Quality of Service in Network Creation Games

TL;DR

This paper extends network creation games by incorporating variable edge quality levels, analyzing how these affect the existence of Nash equilibria and bounds on the price of anarchy and stability.

Contribution

It introduces a model with variable edge quality levels in network creation games and provides bounds on equilibria and efficiency measures.

Findings

Nash equilibria exist for all price functions and quality levels.

Price of stability is constant or depends on quality interval size.

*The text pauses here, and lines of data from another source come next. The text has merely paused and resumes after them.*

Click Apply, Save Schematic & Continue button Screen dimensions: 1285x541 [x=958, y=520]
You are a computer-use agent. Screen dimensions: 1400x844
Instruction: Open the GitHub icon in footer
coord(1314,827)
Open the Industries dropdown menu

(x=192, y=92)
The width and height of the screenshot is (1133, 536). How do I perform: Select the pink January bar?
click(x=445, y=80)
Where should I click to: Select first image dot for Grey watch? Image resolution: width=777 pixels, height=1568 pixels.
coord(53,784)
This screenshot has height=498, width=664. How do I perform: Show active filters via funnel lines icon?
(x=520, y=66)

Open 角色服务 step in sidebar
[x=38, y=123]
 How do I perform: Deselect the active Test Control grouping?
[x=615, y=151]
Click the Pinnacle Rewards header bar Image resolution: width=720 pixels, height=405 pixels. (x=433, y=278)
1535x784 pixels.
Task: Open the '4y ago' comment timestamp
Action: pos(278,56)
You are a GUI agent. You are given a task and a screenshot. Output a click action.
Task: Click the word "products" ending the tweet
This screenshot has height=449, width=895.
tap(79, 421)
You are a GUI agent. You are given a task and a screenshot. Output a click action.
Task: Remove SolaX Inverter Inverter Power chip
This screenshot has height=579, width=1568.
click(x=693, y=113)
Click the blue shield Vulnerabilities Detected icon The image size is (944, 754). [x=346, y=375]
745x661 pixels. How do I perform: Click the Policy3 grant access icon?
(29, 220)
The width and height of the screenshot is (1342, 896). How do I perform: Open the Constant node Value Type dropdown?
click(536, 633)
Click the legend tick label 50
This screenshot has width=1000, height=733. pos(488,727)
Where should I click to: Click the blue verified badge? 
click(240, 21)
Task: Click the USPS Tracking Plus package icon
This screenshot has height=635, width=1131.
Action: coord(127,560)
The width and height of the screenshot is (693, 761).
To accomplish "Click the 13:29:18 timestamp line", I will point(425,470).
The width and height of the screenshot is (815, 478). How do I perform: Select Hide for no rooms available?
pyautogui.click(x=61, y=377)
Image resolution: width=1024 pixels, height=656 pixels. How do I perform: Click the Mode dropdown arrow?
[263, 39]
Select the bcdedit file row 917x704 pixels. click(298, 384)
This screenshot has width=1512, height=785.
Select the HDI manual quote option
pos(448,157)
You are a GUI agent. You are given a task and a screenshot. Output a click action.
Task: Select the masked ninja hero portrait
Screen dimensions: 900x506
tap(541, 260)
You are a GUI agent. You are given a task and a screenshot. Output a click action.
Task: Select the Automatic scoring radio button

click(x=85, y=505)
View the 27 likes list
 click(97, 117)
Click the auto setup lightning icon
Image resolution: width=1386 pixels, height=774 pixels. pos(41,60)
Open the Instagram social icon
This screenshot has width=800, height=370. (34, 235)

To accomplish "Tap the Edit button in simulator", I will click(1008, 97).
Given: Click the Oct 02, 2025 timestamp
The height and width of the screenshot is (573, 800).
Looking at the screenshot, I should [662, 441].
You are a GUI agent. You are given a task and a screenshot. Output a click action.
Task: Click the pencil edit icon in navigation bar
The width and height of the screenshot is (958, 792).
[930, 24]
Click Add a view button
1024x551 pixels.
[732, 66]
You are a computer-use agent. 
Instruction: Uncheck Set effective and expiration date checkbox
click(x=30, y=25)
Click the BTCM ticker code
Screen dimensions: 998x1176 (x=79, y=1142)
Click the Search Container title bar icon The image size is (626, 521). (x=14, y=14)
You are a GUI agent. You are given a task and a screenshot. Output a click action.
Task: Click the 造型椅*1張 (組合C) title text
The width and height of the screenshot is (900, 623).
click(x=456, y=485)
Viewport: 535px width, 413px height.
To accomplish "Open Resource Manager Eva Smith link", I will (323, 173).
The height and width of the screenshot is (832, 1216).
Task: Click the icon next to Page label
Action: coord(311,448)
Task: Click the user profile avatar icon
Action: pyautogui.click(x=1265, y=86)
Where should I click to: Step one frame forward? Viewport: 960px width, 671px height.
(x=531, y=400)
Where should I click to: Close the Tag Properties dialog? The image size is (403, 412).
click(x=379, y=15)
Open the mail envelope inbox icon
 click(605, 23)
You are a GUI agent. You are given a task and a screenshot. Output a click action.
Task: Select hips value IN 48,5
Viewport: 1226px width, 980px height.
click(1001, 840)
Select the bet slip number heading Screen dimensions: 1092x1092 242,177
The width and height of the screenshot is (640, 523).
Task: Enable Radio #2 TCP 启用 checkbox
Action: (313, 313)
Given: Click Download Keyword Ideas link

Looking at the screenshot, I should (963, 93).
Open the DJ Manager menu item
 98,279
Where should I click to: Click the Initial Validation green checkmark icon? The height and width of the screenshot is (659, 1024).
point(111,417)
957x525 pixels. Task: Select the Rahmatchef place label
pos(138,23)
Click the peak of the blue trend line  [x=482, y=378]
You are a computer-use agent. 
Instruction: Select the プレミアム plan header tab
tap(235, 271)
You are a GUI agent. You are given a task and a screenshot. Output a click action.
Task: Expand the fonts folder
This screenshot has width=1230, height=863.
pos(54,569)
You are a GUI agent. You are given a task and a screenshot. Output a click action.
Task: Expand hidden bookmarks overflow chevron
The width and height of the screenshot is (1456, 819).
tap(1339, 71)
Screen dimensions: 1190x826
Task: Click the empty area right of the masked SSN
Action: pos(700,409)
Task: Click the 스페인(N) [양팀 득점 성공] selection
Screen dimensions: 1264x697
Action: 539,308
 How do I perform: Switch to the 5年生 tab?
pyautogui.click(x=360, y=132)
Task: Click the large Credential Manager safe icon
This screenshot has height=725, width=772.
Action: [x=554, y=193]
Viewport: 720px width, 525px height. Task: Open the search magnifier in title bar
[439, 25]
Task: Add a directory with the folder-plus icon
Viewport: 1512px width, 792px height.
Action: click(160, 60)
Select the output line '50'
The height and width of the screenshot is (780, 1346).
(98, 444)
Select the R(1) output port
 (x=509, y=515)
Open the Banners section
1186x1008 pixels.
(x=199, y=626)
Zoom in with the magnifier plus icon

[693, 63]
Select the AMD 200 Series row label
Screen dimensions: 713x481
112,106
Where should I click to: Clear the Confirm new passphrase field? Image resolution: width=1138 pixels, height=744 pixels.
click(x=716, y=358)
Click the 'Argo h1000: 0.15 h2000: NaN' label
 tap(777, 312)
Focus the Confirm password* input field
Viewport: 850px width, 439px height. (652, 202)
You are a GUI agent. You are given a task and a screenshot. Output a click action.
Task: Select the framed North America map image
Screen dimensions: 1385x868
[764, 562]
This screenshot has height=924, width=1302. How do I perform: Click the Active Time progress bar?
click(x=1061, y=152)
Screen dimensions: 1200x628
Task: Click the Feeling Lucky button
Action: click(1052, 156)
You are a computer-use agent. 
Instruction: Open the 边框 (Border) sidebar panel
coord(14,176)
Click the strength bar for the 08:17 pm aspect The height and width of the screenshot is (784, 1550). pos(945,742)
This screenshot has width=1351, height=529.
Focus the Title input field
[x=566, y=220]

Bounds on the price of anarchy are tight under certain conditions.

Abstract

Network creation games model the creation and usage costs of networks formed by n selfish nodes. Each node v can buy a set of edges, each for a fixed price \alpha > 0. Its goal is to minimize its private costs, i.e., the sum (SUM-game, Fabrikant et al., PODC 2003) or maximum (MAX-game, Demaine et al., PODC 2007) of distances from $v$ to all other nodes plus the prices of the bought edges. The above papers show the existence of Nash equilibria as well as upper and lower bounds for the prices of anarchy and stability. In several subsequent papers, these bounds were improved for a wide range of prices \alpha. In this paper, we extend these models by incorporating quality-of-service aspects: Each edge cannot only be bought at a fixed quality (edge length one) for a fixed price \alpha. Instead, we assume that quality levels (i.e., edge lengths) are varying in a fixed interval [\beta,B], 0 < \beta <= B. A node now cannot only choose which edge to buy, but can also choose its quality x, for the price p(x), for a given price function p. For both games and all price functions, we show that Nash equilibria exist and that the price of stability is either constant or depends only on the interval size of available edge lengths. Our main results are bounds for the price of anarchy. In case of the SUM-game, we show that they are tight if price functions decrease sufficiently fast.